Problem description. If a line of the data below contains the string "Open", copy it into your answer.

Material shown.
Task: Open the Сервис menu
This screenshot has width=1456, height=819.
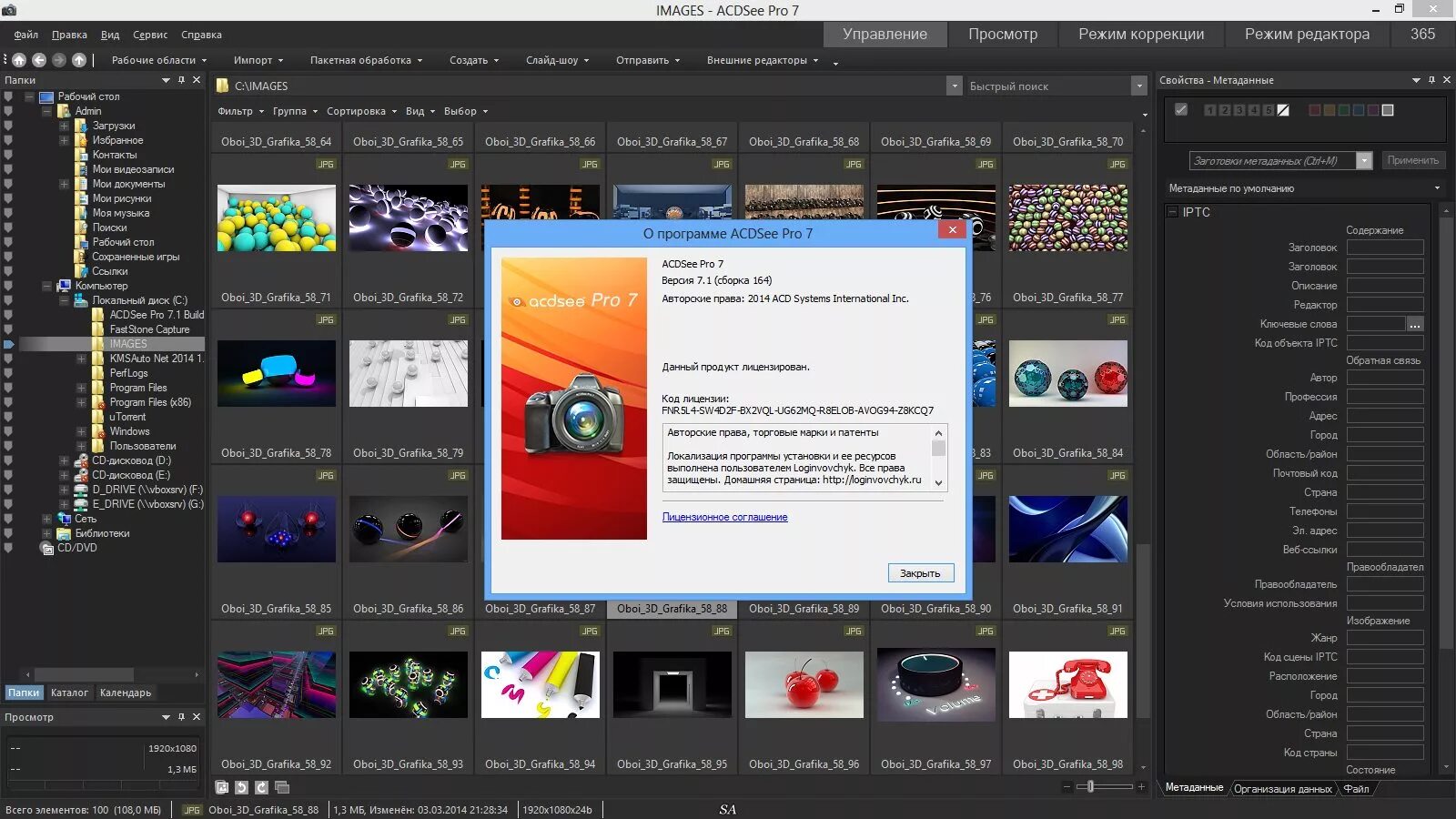Action: click(150, 35)
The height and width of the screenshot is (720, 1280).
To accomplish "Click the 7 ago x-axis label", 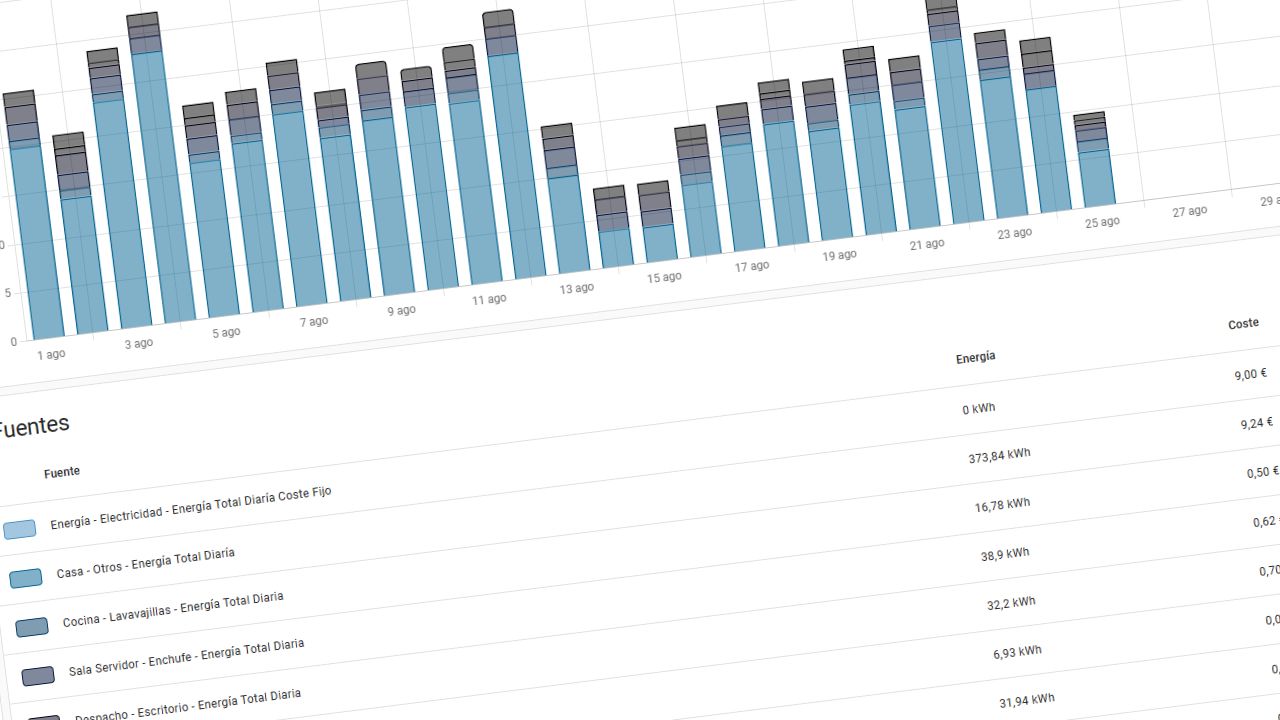I will (x=313, y=322).
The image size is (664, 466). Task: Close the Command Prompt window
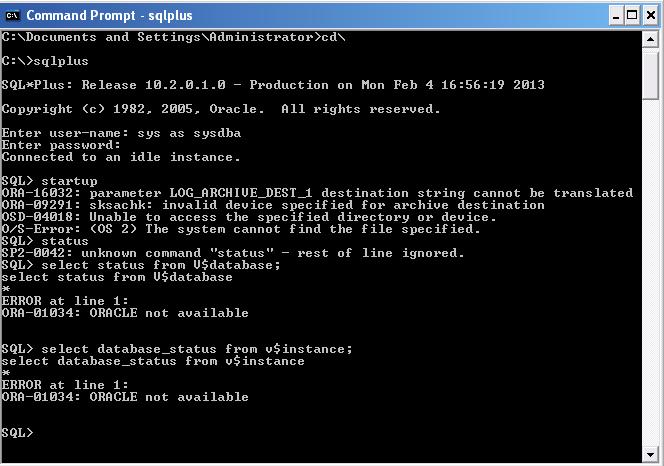coord(650,15)
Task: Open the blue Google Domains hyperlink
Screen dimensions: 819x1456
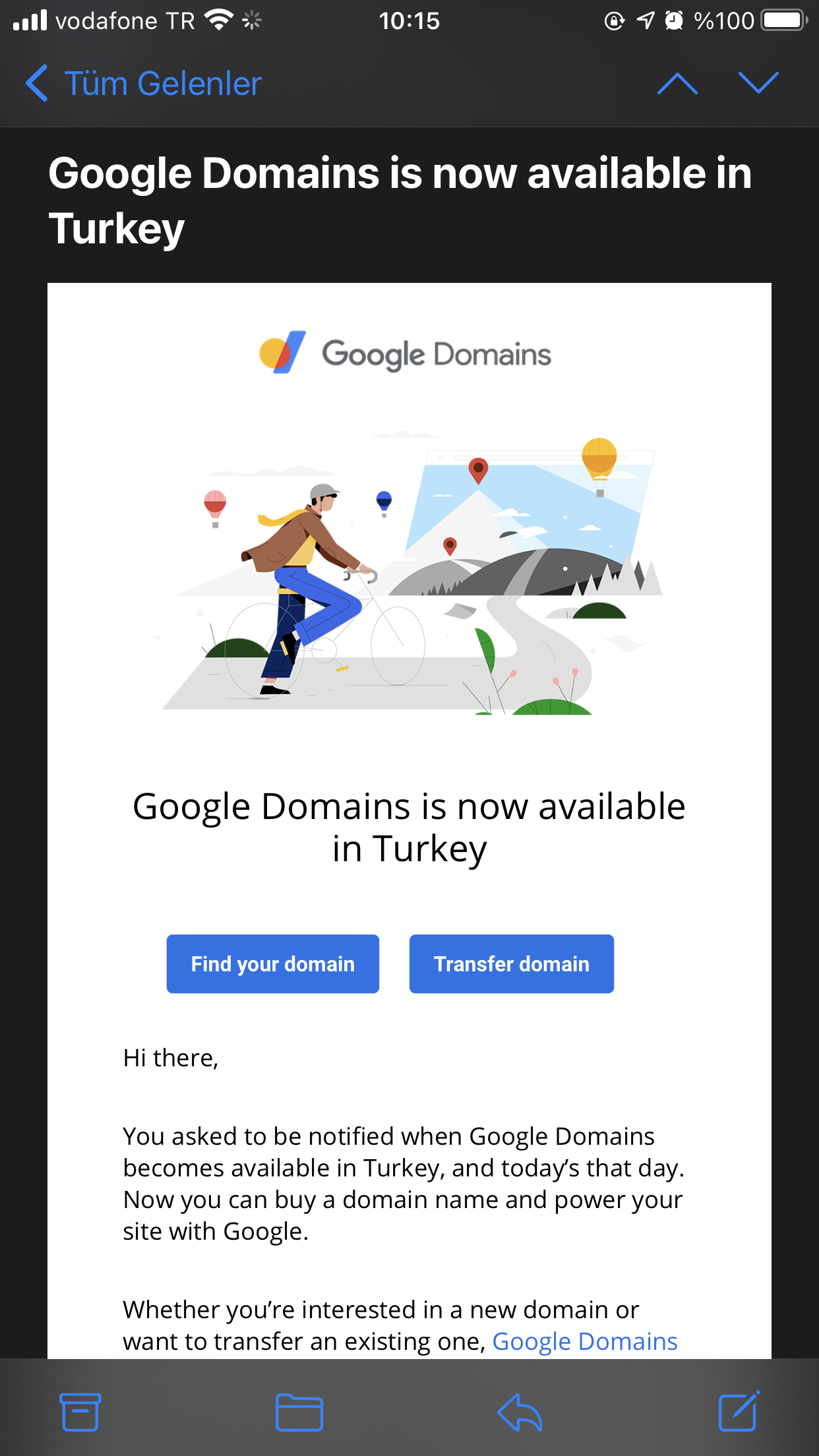Action: pos(585,1341)
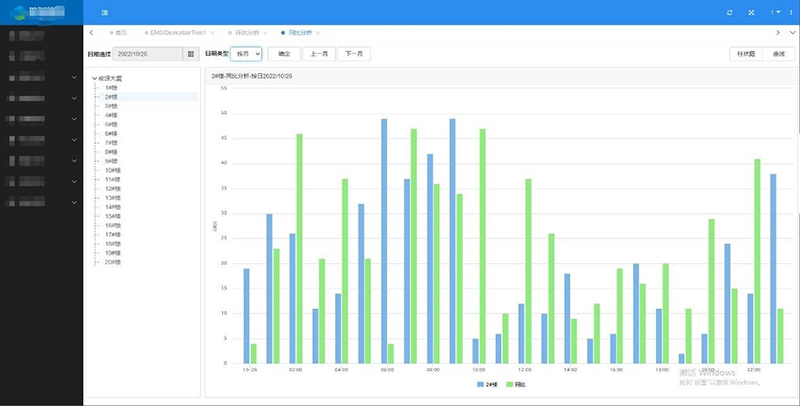The image size is (800, 406).
Task: Click the 确定 confirm button
Action: point(284,54)
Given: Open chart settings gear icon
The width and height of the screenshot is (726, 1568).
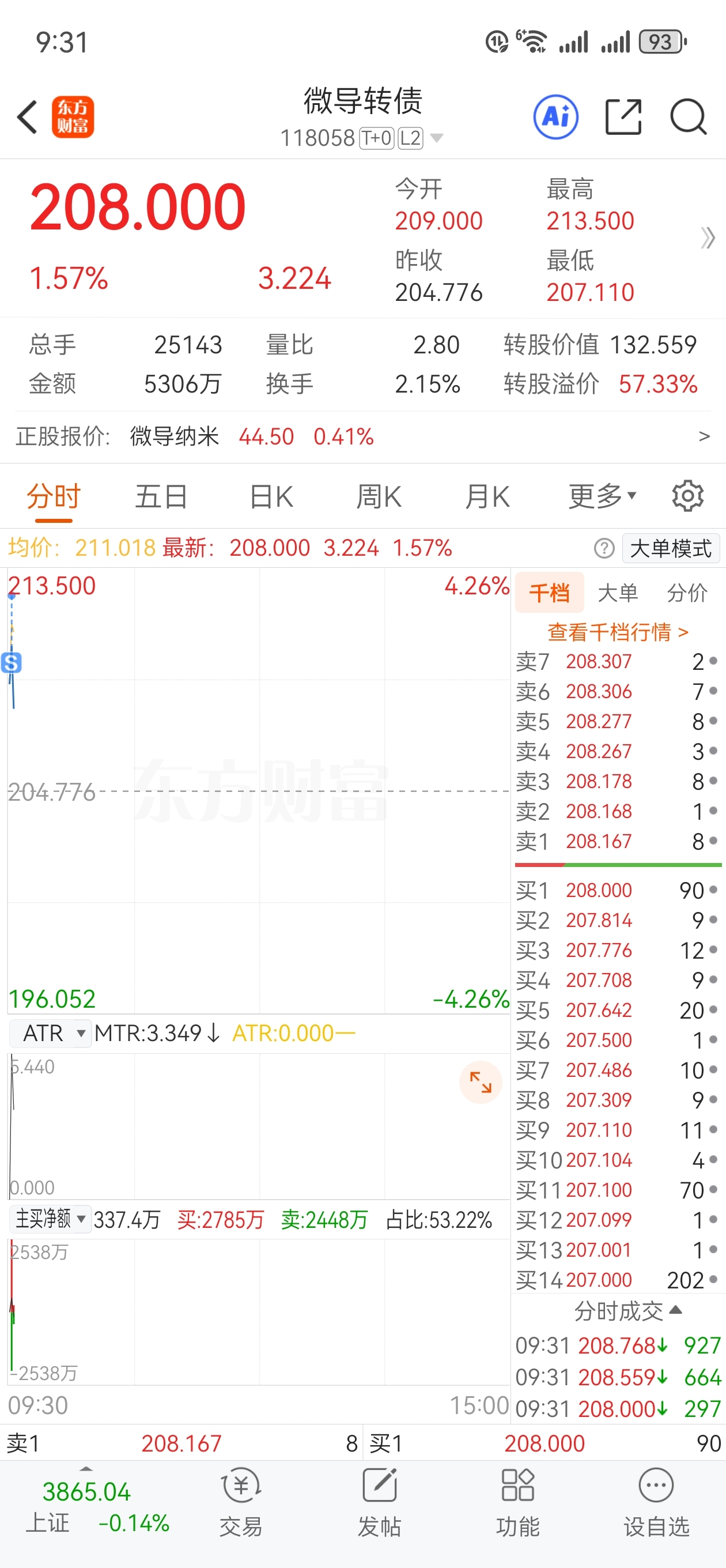Looking at the screenshot, I should click(687, 496).
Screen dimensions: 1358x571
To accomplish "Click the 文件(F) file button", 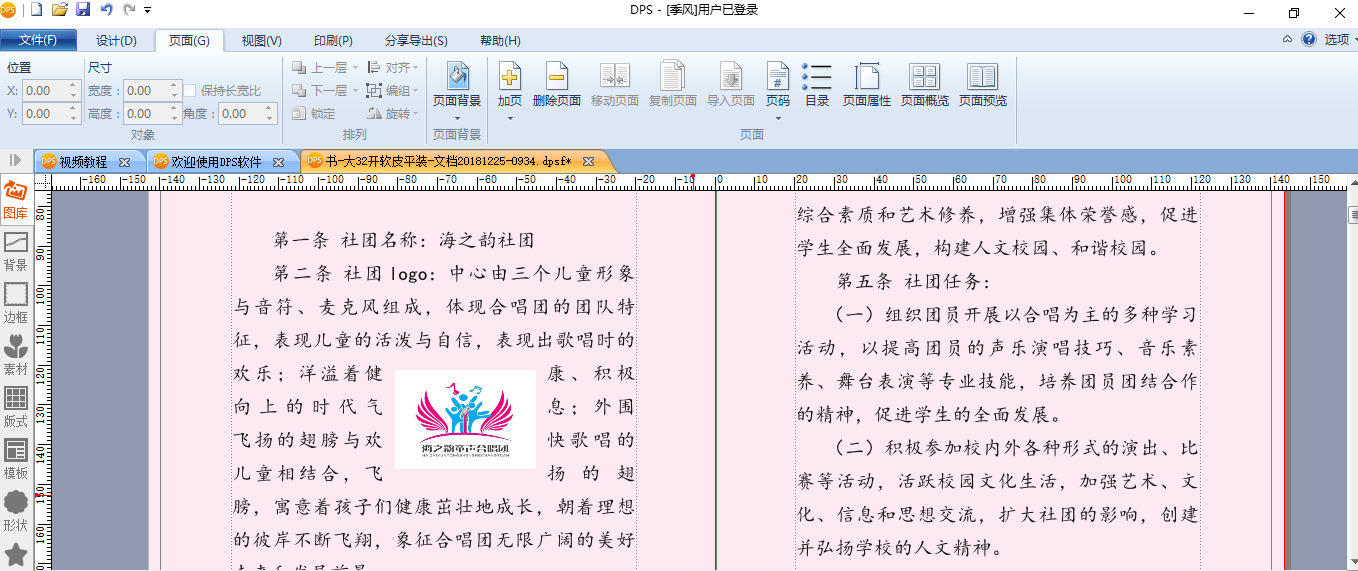I will tap(38, 40).
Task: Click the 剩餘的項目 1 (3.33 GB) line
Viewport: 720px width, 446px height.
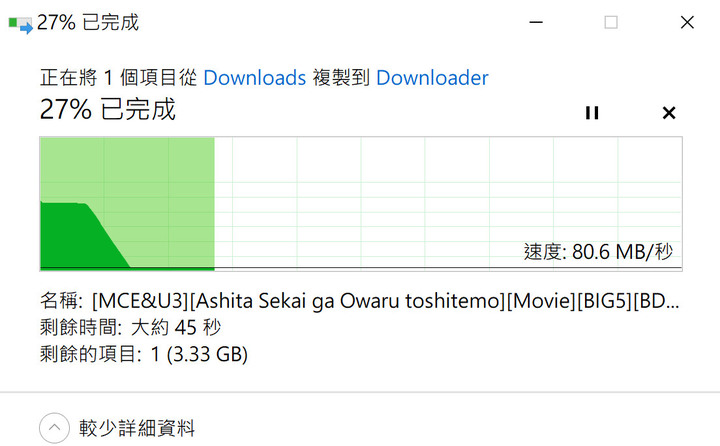Action: point(144,354)
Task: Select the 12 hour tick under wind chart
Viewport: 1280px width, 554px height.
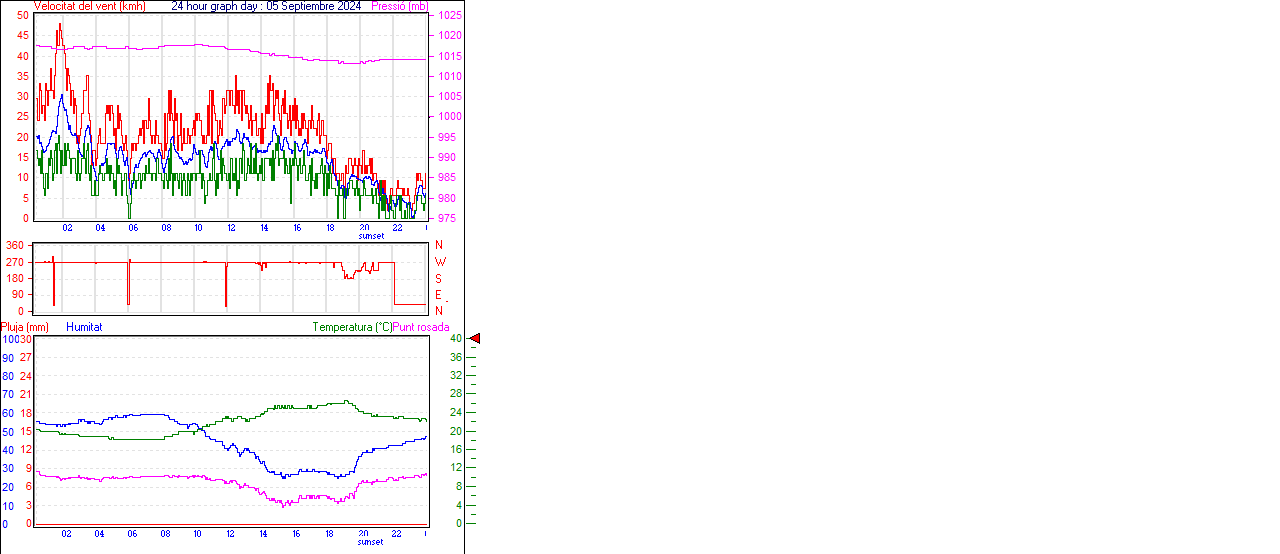Action: click(x=231, y=228)
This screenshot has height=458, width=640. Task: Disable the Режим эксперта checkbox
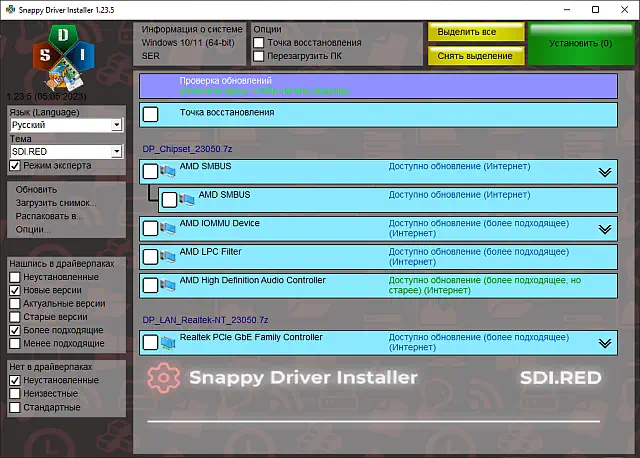coord(15,166)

Exercise solution.
Task: Open the Сервис menu
Task: Open the blue Google Domains hyperlink
Given: Open chart settings gear icon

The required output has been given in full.